Pour Taylor, c’est en partie la démocratie qui lie les gens dans la communauté imaginée qu’est la nation. Autrement dit, c’est à travers les implications individuelles dans les décisions collectives que se trouverait une des sources de cohésion interne : « La démocratie nous demande beaucoup plus de solidarité et d’engagement les uns envers les autres dans notre projet politique commun que ne le faisaient les sociétés hiérarchiques et autoritaires d’antan » (Taylor 1996, 354). Nous

pouvons constater dans le raisonnement de Taylor une notion de réciprocité plus forte envers le groupe que chez Renan ou Anderson. Il considère l’imaginaire social de l’État comme faisant partie de l’identité de ses membres et donc qu’il existe une relation nécessaire de « dons » et « contre-dons » (ou de réciprocité) entre une nation et ses membres:

« L’appartenance au groupe fournit des éléments importants pour l’identité des individus. Réciproquement, quand un bon nombre d’individus se reconnaissent de façon assez forte dans un groupe, celui-ci acquiert une identité collective qui chapeaute une action commune dans l’histoire. C’est évidemment le cas des nations. » (Taylor 1996, 352)

Pour Taylor, c’est aussi pourquoi le nationalisme est utilisé dans le cadre des États. Leur légitimité étant une chose importante, les dirigeants des États essaient de créer un sentiment nationaliste au sein de la population pour assurer leur survie: « Parallel to the homogeneity of language and culture that the nation can not help fostering, is this homogenisation of identity and allegiance that it must nourish for its survival» (Taylor 1998, 201). C’est d’ailleurs cette stratégie que l’Église a utilisée au Québec avant la Révolution tranquille. Plus le sentiment d’appartenance est grand, plus la légitimité de l’État est grande. La nation n’est donc pas seulement un concept dénué d’attribut empirique, c’est aussi un attribut recherché dans un cadre de stratégie politique. Ce sentiment peut donc être construit facticement et n’est pas nécessairement inductif comme pourrait le laisser croire Renan.

Après les apports de Taylor, c’est la notion d’histoire partagée de Renan qui, pour nous, est la plus pertinente à notre analyse. On pourrait dire qu’une nation développe, avec le temps, une sorte d’horizon commun qui inclut une langue, une religion partagée, mais surtout une histoire commune devant une menace (grave ou frivole) qui rassemble les gens sous l’emblème de la nation (Zubrzycki 1997). Au Québec cette menace pourrait être le riche anglophone ou le règne de Duplessis par exemple.
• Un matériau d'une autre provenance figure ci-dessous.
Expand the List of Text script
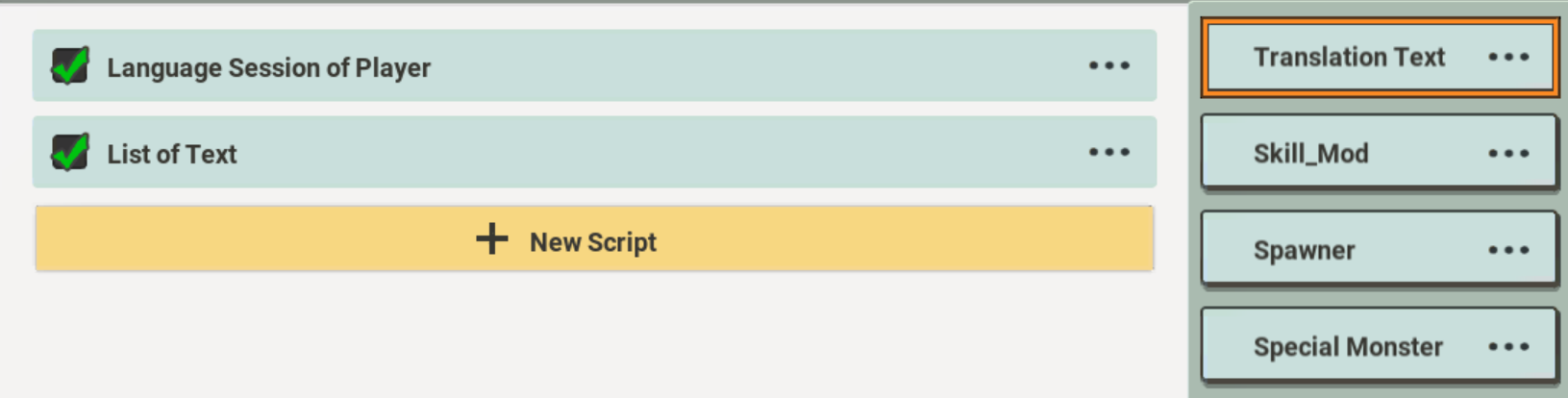The height and width of the screenshot is (398, 1568). [172, 155]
L’analyse de sens de Taylor vient alors compléter d’une manière très pertinente celle d’« histoire » de Renan. L’hypothèse que nous amenons est que ce ne serait qu’à travers une expérience commune que peut se construire une identité nationale exprimée par le nationalisme. Cependant, comme nous le verrons plus tard, il nous semble aussi important de décortiquer cette histoire commune plus en profondeur et éviter de la considérer comme un bloc uniforme que serait la culture.